Zostały mu tylko bokserki!

„Morza szum, ptaków śpiew…”. W tych sielskich warunkach można się zapomnieć. Tak było z pewnym turystą, którego szum morza ukoił do snu na gdańskiej plaży. Pobudka nie należała jednak do przyjemnych, bo kiedy się obudził zobaczył, że z całego dobytku zostały mu tylko… bokserki! 

Zaskoczony i zrozpaczony nie wiedział co robić, bo do domu miał daleko, a w Gdańsku nie mieszka jego rodzina czy znajomi. Dotarł do strzeżonego kąpieliska na Stogach, a tamtejsi ratownicy WOPR wezwali straż miejską.
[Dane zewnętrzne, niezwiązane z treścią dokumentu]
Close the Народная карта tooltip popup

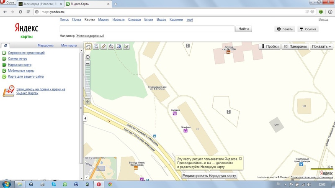click(240, 159)
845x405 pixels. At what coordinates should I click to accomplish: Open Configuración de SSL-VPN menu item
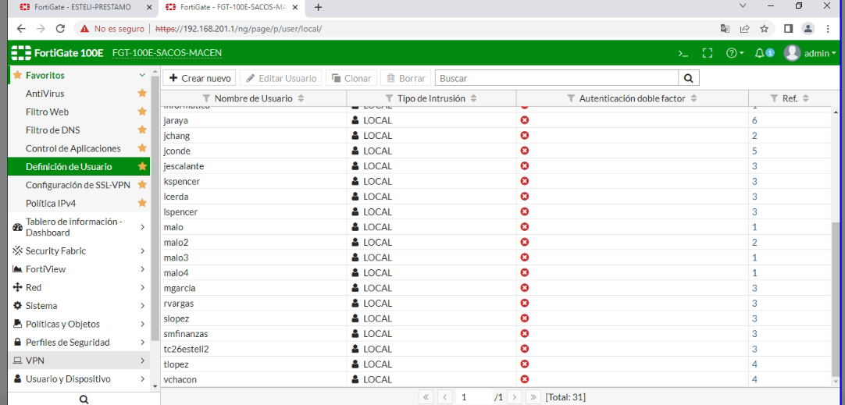(77, 185)
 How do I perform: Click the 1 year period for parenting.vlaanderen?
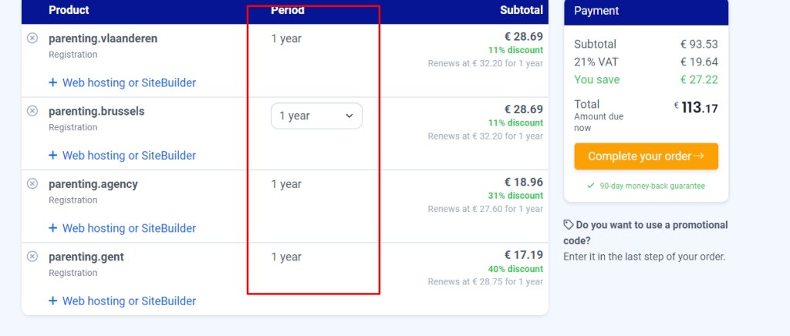tap(286, 38)
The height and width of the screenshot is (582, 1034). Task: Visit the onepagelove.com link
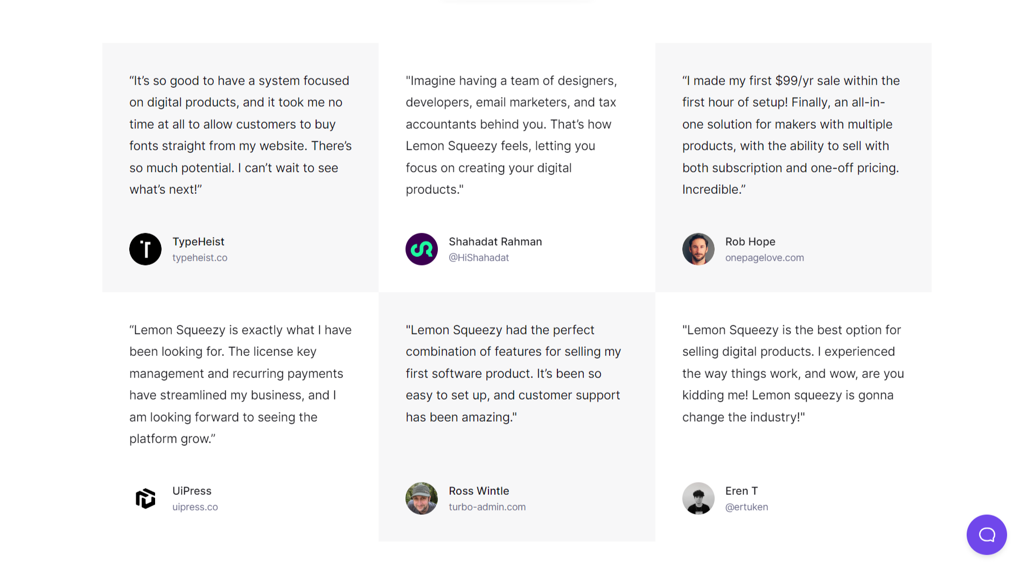click(765, 258)
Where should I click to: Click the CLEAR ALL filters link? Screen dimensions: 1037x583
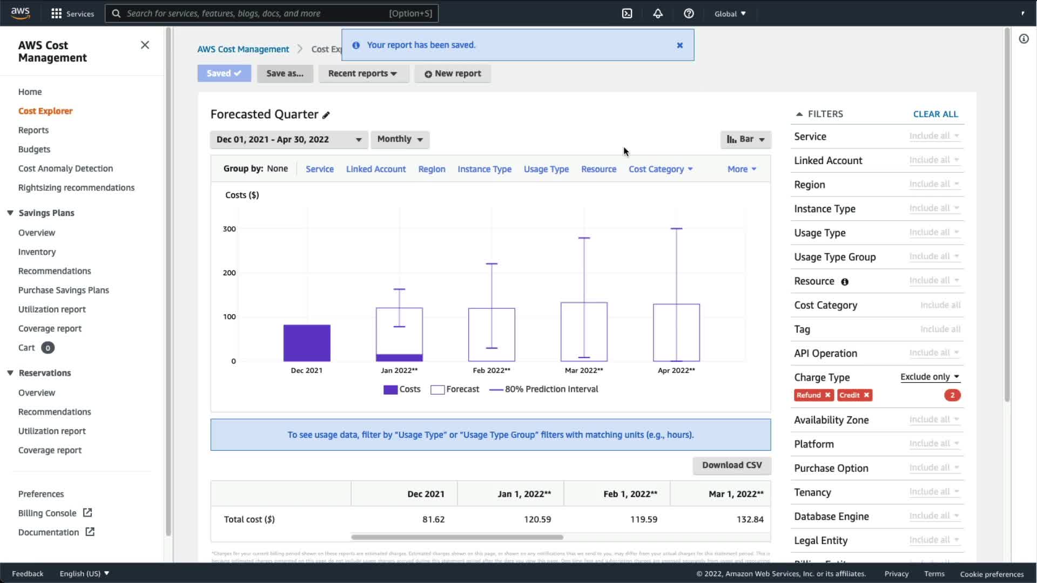[935, 114]
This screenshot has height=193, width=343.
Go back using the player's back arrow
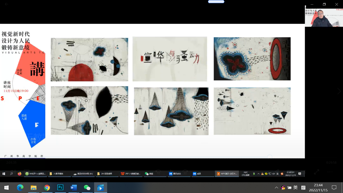pos(6,4)
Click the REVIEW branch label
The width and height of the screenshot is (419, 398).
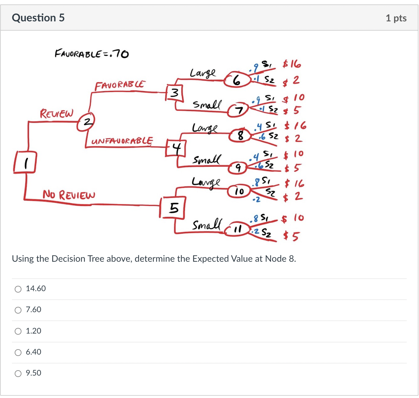[x=56, y=113]
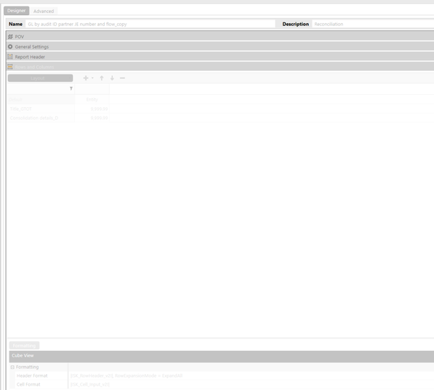Move item up with up arrow

[x=101, y=78]
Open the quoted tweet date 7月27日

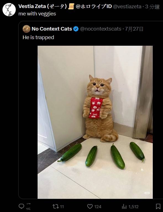point(134,29)
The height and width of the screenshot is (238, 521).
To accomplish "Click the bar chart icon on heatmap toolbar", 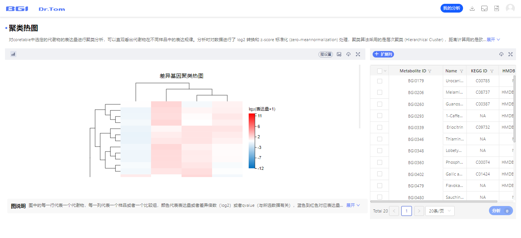I will tap(13, 54).
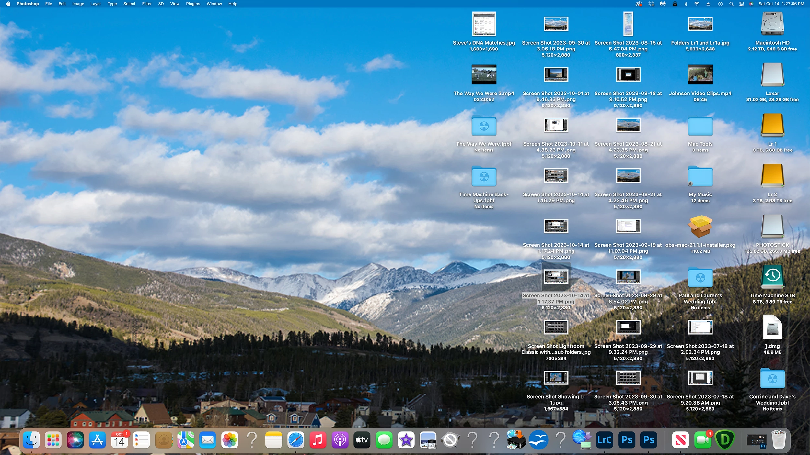Open the Music app in dock
Image resolution: width=810 pixels, height=455 pixels.
pyautogui.click(x=318, y=440)
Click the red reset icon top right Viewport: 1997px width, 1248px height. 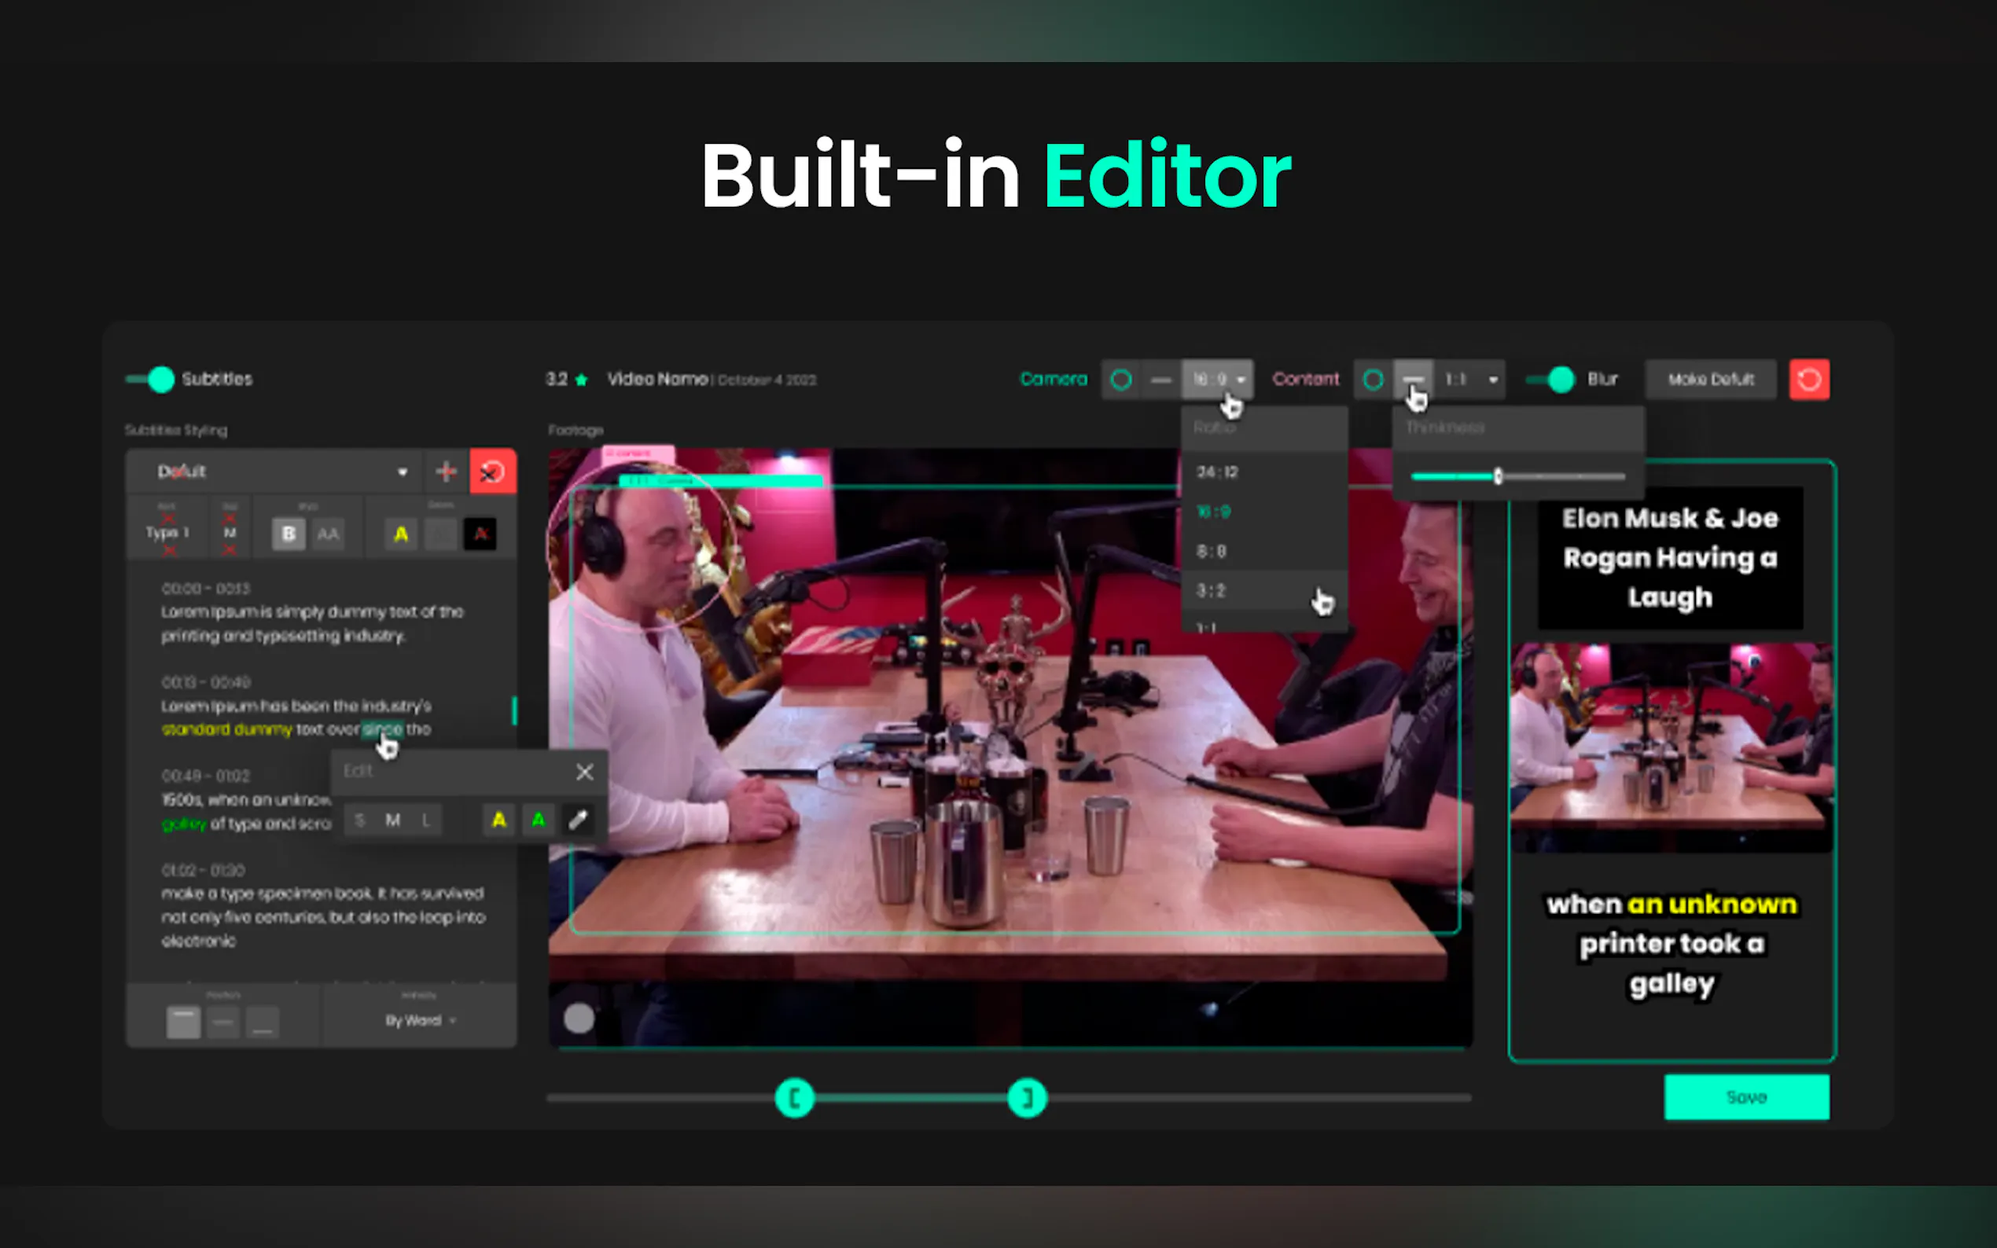pyautogui.click(x=1808, y=380)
Na terenie obiektu zastaliśmy młodego człowieka ubranego jedynie w bokserki. Był silnie wzburzony, ale nie agresywny. Nie czuć było od niego alkoholu – podkreśla inspektor Sławomir Jendrzejewski. – Mężczyzna potrzebował pomocy, bo znalazł się w sytuacji, w której nie wiedział co robić – dodaje.

Strażnicy ustalili, że turysta wypoczywał na plaży i w pewnym momencie zasnął. Kiedy się obudził stwierdził, że zniknęły jego ubrania, buty, dokumenty i portfel z pieniędzmi. Został jedynie w bokserkach. 

Ponieważ doszło do kradzieży, wezwana została policja. Mężczyzna na szczęście pamiętał numery telefonów i mógł się skontaktować z rodziną. Najbliżsi zorganizowali mu pomoc i kilka godzin później pechowy turysta był w domu.

Tymczasem dzień później w ciągu dnia przypadkowa osoba dostrzegła na plaży należący do mężczyzny portfel wraz z dowodem osobistym oraz kartami płatniczymi. Gotówki w nim nie było. Znalazca oddał portfel ratownikom z kąpieliska, a oni przekazali go policjantom – mówi Wojciech Siółkowski z gdańskiej Straży Miejskiej.

Morał z tego jest taki: Pilnujcie swoich rzeczy!